──────── RECORD SET ────────
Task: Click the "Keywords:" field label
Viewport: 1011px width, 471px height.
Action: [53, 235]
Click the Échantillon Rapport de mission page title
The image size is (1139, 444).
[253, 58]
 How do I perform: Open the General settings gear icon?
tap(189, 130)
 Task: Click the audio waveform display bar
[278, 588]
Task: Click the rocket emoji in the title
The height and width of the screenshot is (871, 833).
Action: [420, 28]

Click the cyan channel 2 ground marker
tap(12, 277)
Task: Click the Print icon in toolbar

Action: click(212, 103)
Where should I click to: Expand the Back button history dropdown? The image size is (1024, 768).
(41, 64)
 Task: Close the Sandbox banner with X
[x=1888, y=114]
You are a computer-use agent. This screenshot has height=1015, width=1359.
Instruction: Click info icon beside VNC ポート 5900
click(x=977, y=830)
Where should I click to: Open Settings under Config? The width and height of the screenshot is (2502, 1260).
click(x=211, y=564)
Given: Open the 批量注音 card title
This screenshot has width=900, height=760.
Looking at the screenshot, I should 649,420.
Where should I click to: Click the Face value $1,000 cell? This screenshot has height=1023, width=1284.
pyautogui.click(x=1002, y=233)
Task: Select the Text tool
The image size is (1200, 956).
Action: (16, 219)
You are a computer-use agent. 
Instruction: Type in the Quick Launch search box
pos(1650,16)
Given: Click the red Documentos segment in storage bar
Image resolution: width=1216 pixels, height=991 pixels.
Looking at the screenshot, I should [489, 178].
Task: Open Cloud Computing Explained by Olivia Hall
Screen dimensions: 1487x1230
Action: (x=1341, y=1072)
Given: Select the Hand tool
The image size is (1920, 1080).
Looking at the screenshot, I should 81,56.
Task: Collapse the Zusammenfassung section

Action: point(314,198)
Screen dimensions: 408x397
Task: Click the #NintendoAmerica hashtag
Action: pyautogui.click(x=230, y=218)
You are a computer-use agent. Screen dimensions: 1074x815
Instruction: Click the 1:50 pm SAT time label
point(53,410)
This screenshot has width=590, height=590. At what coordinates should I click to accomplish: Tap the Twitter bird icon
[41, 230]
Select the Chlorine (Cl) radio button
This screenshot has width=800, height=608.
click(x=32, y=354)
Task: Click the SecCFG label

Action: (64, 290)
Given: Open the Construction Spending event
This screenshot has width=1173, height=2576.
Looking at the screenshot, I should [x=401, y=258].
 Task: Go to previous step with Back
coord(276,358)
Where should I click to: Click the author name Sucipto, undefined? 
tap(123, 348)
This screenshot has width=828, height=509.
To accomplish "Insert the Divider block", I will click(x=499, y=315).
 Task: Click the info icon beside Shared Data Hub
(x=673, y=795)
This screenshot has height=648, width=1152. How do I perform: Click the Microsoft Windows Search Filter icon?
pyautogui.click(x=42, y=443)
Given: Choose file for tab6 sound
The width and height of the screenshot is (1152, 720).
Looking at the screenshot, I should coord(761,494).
────────
GIVEN PROBLEM | Convert the lines of the listing above into a numbered list with no blank lines, starting at the line containing "Given: Open the Construction Spending event" and running through the line containing "tap(123, 348)", both included.

COMPLETE ANSWER |
1. Given: Open the Construction Spending event
2. This screenshot has width=1173, height=2576.
3. Looking at the screenshot, I should [x=401, y=258].
4.  Task: Go to previous step with Back
5. coord(276,358)
6. Where should I click to: Click the author name Sucipto, undefined? 
7. tap(123, 348)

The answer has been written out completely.